To determine $𝑃(𝐴\cap 𝐵)+𝑃(𝐴\cap {𝐵}^{\mathrm{\prime }})+𝑃({𝐴}^{\mathrm{\prime }}\cap 𝐵)$, let's use the properties of probability and set theory.

Firstly, let's understand the notation:

• $𝐴$ and $𝐵$ are events.
• ${𝐴}^{\mathrm{\prime }}$ is the complement of event $𝐴$ (i.e., ${𝐴}^{\mathrm{\prime }}$ happens when $𝐴$ does not happen).
• ${𝐵}^{\mathrm{\prime }}$ is the complement of event $𝐵$ (i.e., $𝐵$ happens when $𝐵$ does not happen).
• $\cap$ denotes the intersection of two events (i.e., both events occur).

Let's decompose the events within the probability space:

1. $𝐴\cap 𝐵$ is the event that both $𝐴$ and $𝐵$ occur.
2. $𝐴\cap {𝐵}^{\mathrm{\prime }}$ is the event that $𝐴$ occurs and $𝐵$ does not occur.
3. ${𝐴}^{\mathrm{\prime }}\cap 𝐵$ is the event that $𝐴$ does not occur and $𝐵$ occurs.

Now, let's visualize these events using a Venn diagram of events $𝐴$ and $𝐵$:

• The entire sample space $𝑆$ can be divided into four mutually exclusive regions:
1. $𝐴\cap 𝐵$ - Both $𝐴$ and $𝐵$ occur.
2. $𝐴\cap {𝐵}^{\mathrm{\prime }}$ - $𝐴$ occurs and $𝐵$ does not occur.
3. ${𝐴}^{\mathrm{\prime }}\cap 𝐵$ - $𝐴$ does not occur and $𝐵$ occurs.
4. ${𝐴}^{\mathrm{\prime }}\cap {𝐵}^{\mathrm{\prime }}$ - Neither $𝐴$ nor $𝐵$ occurs.

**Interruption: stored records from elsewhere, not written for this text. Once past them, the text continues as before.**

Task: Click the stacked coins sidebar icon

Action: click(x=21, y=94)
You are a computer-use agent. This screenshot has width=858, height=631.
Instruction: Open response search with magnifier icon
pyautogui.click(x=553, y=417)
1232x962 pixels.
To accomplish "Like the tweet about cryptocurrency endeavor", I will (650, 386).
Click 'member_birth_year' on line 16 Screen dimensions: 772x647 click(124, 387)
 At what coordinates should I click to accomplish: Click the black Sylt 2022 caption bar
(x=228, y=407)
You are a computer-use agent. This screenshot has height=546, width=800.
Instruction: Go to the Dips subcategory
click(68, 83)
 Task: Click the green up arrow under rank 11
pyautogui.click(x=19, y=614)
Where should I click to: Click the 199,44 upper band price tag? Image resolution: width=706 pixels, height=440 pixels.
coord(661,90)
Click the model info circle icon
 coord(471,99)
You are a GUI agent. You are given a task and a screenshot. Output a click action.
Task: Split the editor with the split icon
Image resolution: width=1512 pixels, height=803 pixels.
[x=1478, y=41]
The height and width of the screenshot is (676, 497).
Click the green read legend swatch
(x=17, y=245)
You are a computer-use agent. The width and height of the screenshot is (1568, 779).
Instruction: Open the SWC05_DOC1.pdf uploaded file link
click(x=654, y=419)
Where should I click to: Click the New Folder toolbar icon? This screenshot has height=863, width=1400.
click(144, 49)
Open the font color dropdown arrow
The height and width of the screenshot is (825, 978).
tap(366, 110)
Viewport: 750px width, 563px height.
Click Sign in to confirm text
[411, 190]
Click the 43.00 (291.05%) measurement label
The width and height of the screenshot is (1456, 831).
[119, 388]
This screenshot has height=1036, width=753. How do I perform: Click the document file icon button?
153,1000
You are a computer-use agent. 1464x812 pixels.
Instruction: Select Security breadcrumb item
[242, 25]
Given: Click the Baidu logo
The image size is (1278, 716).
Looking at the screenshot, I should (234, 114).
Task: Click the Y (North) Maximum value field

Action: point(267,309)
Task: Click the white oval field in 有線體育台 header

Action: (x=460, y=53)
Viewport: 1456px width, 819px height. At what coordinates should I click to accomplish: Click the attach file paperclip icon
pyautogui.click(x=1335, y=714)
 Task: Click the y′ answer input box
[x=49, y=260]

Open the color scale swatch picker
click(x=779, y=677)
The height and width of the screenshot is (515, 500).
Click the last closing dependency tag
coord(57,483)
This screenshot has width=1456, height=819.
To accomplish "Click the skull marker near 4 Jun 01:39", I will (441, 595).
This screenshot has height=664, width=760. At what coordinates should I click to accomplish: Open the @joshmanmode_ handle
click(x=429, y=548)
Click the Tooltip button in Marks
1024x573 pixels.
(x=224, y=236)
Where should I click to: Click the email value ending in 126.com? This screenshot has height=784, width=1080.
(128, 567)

These four regions cover the entire sample space, meaning: $𝑃(𝐴\cap 𝐵)+𝑃(𝐴\cap {𝐵}^{\mathrm{\prime }})+𝑃({𝐴}^{\mathrm{\prime }}\cap 𝐵)+𝑃({𝐴}^{\mathrm{\prime }}\cap {𝐵}^{\mathrm{\prime }})=1$

Since we want to find $𝑃(𝐴\cap 𝐵)+𝑃(𝐴\cap {𝐵}^{\mathrm{\prime }})+𝑃({𝐴}^{\mathrm{\prime }}\cap 𝐵)$, let's rearrange the equation to isolate the desired terms: $𝑃(𝐴\cap 𝐵)+𝑃(𝐴\cap {𝐵}^{\mathrm{\prime }})+𝑃({𝐴}^{\mathrm{\prime }}\cap 𝐵)=1-𝑃({𝐴}^{\mathrm{\prime }}\cap {𝐵}^{\mathrm{\prime }})$

Now, we observe that $𝑃({𝐴}^{\mathrm{\prime }}\cap {𝐵}^{\mathrm{\prime }})$ is the probability that neither $𝐴$ nor $𝐵$ occurs.

Thus, the answer is: $𝑃(𝐴\cap 𝐵)+𝑃(𝐴\cap {𝐵}^{\mathrm{\prime }})+𝑃({𝐴}^{\mathrm{\prime }}\cap 𝐵)=1-𝑃({𝐴}^{\mathrm{\prime }}\cap {𝐵}^{\mathrm{\prime }})$

This is the final result, and it shows that the sum of the probabilities of the events $𝐴\cap 𝐵$, $𝐴\cap {𝐵}^{\mathrm{\prime }}$, and ${𝐴}^{\mathrm{\prime }}\cap 𝐵$ is equal to 1 minus the probability of ${𝐴}^{\mathrm{\prime }}\cap {𝐵}^{\mathrm{\prime }}$, the event where neither $𝐴$ nor $𝐵$ occurs.